Because the best results of the KS test were obtained for the estimated v-weighted distributions, the classification tree was fitted for the groups obtained for these diameter distributions (15 plots were rejected and 10 plots were accepted). The results showed that H was the only predictor with a threshold of 22.6 m. Sample plots with values of H equal to or higher than 22.6 m were considered accepted by the KS test; otherwise, they were considered rejected. Application of this threshold yielded correct classification of 84% of the sample plots.
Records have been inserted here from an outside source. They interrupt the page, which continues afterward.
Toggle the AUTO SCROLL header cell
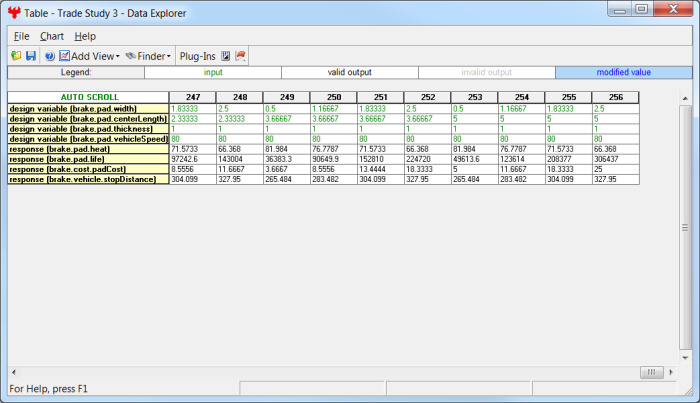 [x=87, y=97]
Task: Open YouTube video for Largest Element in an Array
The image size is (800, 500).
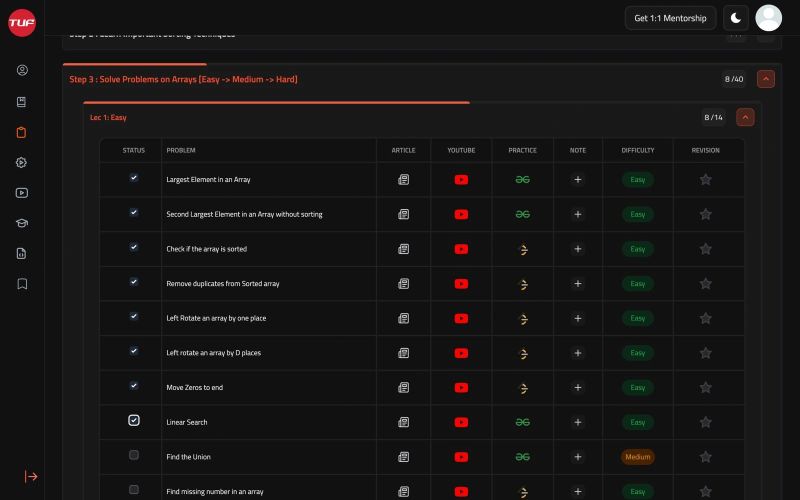Action: tap(461, 180)
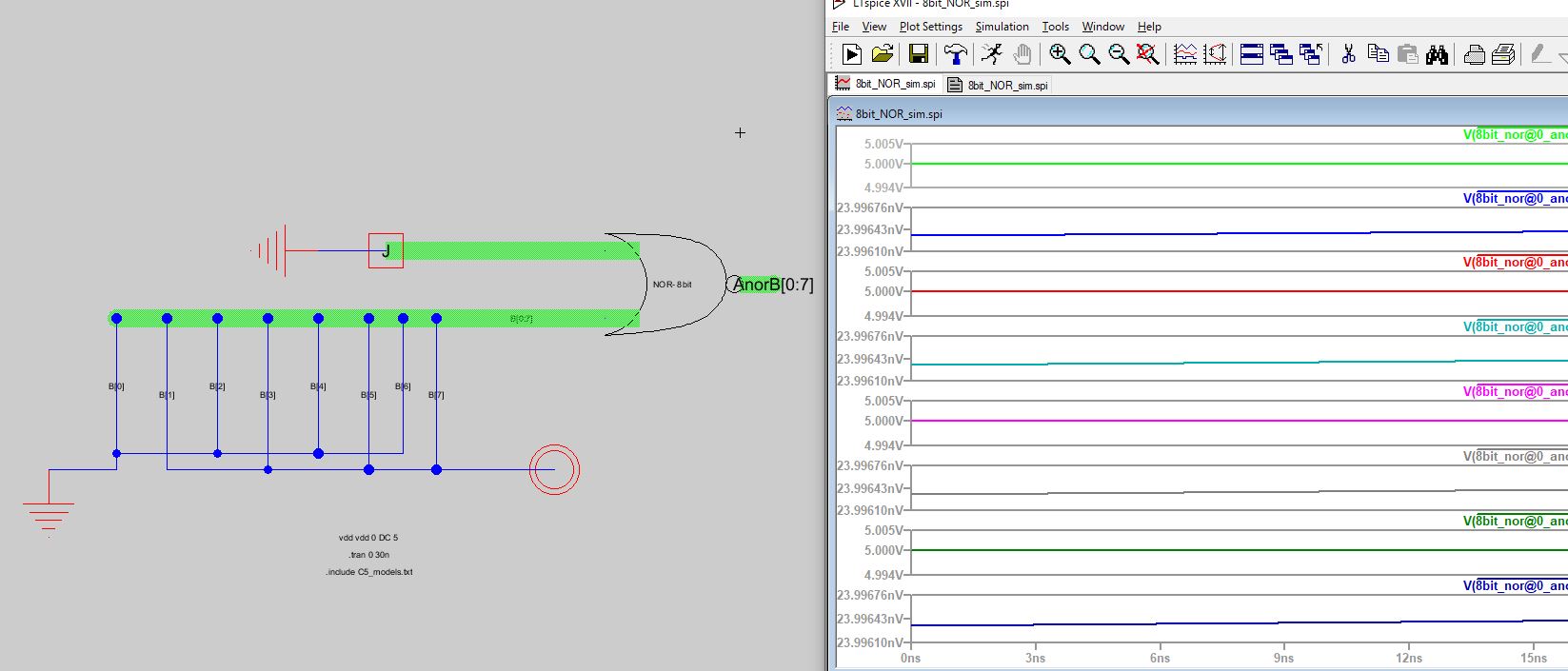Click the scissors cut icon
Screen dimensions: 1568x671
1348,54
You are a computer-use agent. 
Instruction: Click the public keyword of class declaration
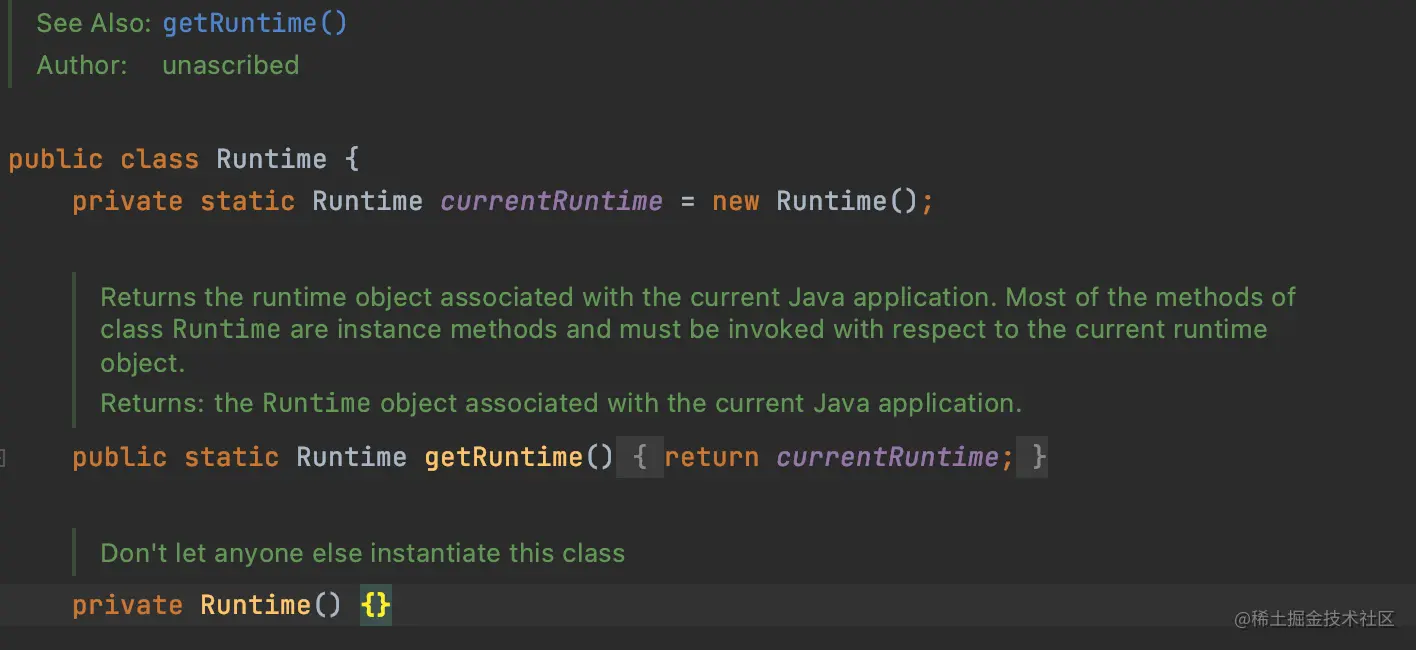pyautogui.click(x=55, y=159)
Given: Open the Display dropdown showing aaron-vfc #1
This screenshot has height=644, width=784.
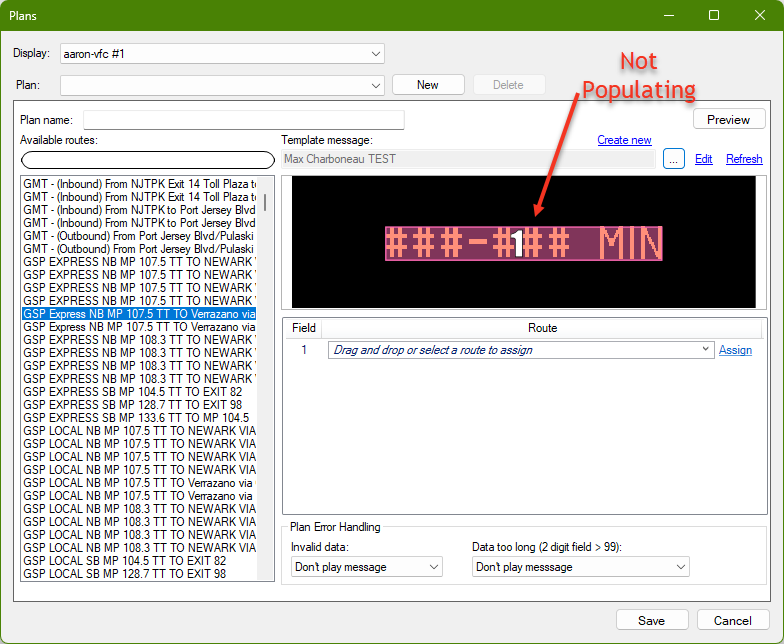Looking at the screenshot, I should [x=222, y=53].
These results are consistent with those obtained with the RF approach, in which the two most important stand variables were dominant height (H) and stand density (N).
4 Discussion
Many countries throughout the world have completed countrywide airborne LiDAR surveys in recent years (e.g., Denmark, Kortforsyningen; Finland, National Land Survey of Finland; Netherlands, Actueel Hoogte Bestand Nederland; Slovenia, Slovenian Environment Agency; Spain, Instituto Geográfico Nacional; Switzerland, Federal Office of Topography), with the main aim of producing high-resolution terrain maps (Ahokas et al. 2005). However, the flight parameters used in these surveys are not usually considered as optimal for quantifying natural resources, since low density, high flight height, and large scan angle are used in order to reduce the associated costs (González-Ferreiro et al. 2014). Nevertheless, this type of data has also proven useful for forest inventories (e.g., Villikka et al. 2012), practical forest management (e.g., Valbuena et al. 2016), and ecological applications (e.g., Vihervaara et al. 2015), among others.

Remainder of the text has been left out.